Thanks for the update.

Good to see that you've had as good a time as me and mine had when we went. If you like historic cities then Rome really does take some beating imho. :to_become_senile:


----------



## AlexC1981 (Jul 26, 2009)

I'm going in a weeks time! :clapping:

This thread has been a good read for me.


----------



## mjolnir (Jan 3, 2006)

feenix said:


> Good to see that you've had as good a time as me and mine had when we went.
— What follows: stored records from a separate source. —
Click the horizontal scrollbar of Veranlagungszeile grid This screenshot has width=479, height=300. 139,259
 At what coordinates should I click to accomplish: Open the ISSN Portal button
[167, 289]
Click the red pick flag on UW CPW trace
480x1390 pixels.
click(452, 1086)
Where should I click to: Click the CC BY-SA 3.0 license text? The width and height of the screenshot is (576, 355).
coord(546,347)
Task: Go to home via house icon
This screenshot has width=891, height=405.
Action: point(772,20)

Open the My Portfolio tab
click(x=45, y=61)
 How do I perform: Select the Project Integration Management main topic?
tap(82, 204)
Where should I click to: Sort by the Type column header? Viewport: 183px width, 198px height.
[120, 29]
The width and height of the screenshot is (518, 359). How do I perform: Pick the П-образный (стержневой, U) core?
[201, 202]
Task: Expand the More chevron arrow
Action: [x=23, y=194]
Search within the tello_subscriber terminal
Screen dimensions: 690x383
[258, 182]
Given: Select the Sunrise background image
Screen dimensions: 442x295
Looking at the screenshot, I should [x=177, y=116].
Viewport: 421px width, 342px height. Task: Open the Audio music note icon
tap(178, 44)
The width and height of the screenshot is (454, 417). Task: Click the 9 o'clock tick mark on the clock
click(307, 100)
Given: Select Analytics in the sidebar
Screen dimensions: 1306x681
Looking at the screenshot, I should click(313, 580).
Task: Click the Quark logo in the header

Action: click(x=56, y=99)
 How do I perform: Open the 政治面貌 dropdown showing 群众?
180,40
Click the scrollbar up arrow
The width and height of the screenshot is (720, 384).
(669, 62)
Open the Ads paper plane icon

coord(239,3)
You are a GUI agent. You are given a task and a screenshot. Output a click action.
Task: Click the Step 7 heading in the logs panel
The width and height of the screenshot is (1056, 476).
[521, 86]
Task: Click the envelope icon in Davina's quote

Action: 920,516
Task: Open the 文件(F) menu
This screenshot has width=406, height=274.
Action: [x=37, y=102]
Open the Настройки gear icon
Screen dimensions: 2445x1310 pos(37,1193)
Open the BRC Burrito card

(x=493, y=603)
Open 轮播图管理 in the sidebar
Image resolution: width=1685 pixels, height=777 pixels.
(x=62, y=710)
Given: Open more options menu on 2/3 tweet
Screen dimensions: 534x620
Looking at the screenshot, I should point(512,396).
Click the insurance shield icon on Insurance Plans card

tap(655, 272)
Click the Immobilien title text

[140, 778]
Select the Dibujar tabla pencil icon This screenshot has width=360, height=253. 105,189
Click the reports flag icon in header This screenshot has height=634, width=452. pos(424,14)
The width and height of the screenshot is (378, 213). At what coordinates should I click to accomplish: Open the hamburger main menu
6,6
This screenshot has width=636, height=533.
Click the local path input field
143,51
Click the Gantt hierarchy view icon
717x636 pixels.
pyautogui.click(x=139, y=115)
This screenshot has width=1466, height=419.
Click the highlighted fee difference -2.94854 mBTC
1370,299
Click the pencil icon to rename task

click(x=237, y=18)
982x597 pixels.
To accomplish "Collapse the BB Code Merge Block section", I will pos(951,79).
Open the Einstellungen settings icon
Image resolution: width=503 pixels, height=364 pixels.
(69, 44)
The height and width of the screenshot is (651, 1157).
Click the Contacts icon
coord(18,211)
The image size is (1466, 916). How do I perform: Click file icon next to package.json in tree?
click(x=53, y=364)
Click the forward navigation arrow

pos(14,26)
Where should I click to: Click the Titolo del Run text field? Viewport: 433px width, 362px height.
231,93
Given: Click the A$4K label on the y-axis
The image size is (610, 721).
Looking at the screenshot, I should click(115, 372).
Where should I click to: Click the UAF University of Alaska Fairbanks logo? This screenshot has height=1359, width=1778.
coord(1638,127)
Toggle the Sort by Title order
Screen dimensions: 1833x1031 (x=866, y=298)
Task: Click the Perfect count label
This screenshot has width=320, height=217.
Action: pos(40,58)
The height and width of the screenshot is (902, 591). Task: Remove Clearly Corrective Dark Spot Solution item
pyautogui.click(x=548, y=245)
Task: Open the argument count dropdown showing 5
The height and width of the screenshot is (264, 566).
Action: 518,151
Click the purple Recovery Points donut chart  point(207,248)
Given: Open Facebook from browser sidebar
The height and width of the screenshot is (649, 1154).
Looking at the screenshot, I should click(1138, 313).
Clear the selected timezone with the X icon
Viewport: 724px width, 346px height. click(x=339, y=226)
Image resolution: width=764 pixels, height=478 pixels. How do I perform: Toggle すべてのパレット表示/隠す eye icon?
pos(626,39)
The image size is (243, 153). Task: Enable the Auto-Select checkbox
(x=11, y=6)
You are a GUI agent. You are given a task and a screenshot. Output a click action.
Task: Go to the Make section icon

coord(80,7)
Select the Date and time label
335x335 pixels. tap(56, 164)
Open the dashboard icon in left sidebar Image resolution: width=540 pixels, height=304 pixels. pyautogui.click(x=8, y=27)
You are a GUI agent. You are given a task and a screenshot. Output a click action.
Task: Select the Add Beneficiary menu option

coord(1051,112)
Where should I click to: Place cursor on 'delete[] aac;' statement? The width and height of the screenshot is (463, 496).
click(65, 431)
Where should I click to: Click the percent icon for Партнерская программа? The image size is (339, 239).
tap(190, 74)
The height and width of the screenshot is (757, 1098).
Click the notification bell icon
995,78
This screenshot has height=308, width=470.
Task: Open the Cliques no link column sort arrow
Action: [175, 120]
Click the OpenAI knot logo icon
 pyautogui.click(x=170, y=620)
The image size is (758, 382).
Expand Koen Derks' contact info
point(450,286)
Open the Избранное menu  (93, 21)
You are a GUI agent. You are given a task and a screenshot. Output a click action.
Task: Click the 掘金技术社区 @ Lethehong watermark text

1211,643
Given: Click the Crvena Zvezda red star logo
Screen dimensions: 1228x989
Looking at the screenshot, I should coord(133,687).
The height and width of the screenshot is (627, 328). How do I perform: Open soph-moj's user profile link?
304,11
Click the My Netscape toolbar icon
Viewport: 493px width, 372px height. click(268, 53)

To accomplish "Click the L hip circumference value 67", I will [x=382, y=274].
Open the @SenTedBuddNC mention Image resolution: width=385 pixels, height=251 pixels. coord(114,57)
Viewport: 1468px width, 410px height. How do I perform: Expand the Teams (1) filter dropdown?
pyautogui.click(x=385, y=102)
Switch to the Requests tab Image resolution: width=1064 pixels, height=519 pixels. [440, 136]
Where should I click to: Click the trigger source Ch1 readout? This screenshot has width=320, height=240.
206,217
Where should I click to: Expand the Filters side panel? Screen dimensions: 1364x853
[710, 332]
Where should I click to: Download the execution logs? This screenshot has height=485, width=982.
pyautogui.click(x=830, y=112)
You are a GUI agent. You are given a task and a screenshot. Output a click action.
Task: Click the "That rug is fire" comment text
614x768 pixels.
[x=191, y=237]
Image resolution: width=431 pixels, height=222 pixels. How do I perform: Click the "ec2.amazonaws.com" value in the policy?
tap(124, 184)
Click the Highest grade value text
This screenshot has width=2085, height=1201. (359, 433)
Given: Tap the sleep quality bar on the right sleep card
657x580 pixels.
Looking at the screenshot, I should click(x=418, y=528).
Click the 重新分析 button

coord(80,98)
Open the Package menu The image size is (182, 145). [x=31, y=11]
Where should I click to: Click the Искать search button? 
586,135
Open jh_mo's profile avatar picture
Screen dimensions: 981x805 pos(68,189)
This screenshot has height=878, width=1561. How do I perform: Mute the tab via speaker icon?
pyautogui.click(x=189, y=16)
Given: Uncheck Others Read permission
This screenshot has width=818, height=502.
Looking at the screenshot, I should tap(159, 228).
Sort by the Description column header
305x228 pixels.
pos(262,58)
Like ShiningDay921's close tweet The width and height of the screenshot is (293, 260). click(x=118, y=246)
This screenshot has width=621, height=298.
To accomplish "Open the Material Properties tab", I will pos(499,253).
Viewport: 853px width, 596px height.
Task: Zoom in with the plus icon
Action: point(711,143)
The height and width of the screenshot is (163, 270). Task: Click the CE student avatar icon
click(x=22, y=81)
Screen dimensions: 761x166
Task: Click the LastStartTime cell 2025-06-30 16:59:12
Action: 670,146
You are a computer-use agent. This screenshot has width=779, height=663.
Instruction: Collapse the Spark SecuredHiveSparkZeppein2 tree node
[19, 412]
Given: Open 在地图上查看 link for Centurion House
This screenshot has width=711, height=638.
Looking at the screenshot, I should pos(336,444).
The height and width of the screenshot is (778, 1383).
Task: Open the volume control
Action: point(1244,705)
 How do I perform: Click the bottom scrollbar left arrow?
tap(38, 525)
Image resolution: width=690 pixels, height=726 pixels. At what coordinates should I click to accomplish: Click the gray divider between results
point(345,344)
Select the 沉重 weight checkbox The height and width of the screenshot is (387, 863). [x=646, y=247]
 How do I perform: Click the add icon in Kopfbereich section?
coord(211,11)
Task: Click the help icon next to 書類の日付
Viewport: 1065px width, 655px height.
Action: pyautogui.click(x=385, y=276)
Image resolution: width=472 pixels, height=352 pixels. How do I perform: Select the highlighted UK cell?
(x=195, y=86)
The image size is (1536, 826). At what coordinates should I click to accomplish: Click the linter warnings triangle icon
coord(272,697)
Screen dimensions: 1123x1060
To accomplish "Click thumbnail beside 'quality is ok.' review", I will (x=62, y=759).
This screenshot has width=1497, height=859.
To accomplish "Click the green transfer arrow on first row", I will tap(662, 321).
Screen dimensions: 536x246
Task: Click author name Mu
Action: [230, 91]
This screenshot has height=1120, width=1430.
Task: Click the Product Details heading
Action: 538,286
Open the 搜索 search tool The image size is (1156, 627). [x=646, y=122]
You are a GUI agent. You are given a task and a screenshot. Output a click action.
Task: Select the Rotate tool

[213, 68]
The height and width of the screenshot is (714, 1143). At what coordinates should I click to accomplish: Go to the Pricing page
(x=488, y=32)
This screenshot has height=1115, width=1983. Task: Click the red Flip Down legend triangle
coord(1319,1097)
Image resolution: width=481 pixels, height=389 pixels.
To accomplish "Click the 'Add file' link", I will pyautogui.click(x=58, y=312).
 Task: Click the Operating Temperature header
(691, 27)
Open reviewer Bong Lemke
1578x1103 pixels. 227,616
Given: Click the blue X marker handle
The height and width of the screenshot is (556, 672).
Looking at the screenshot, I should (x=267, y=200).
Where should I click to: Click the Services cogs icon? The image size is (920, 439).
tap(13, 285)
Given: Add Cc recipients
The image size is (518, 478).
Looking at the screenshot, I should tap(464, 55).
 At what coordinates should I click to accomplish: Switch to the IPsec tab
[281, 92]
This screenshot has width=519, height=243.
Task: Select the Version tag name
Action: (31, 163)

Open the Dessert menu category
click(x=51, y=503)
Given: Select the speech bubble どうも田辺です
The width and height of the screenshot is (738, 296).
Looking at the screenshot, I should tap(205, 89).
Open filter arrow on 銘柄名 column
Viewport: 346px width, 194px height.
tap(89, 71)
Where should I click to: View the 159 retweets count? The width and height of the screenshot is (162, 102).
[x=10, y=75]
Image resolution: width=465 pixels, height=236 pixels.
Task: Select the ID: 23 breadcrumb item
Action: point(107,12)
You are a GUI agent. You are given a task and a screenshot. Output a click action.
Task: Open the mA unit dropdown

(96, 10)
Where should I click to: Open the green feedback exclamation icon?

I was surprised how much there was to see. I'm not sure what I was expecting but it seems like there is something worth seeing every few steps.



AlexC1981 said:


> I'm going in a weeks time! :clapping:


Hope you have a great time there too.

One thing that I did that I thought was worth mentioning was to buy a Roma Pass before we went and arranged to collect it from he airport on arrival. I think it was 25 euros but it lets you use the buses and the metro for three days and lets you into a few of the attractions like the colloseum, Forum and the Borghese gallery for free. I think I would have spent double that amount on the same stuff without it.


----------



## Benzowner (Nov 11, 2009)

mjolnir said:


> I'll certainly be going back someday.


How many coins did you throw in the fountain? If it ws three you will return, worked for me


----------



## feenix (May 27, 2008)

Benzowner said:


> How many coins did you throw in the fountain? If it ws three you will return, worked for me


Never quite understood why anyone would throw money in a pool of water. I guess I won't be going back then?


----------



## mjolnir (Jan 3, 2006)

Trace threw a couple of coins in although I didn't. Does this mean she will be going back but I will get to stay home and have some peace and quiet


----------



## rooi neus (Dec 9, 2010)

Prepare to upwards of a fiver for a can of coke in Vatican Square.


----------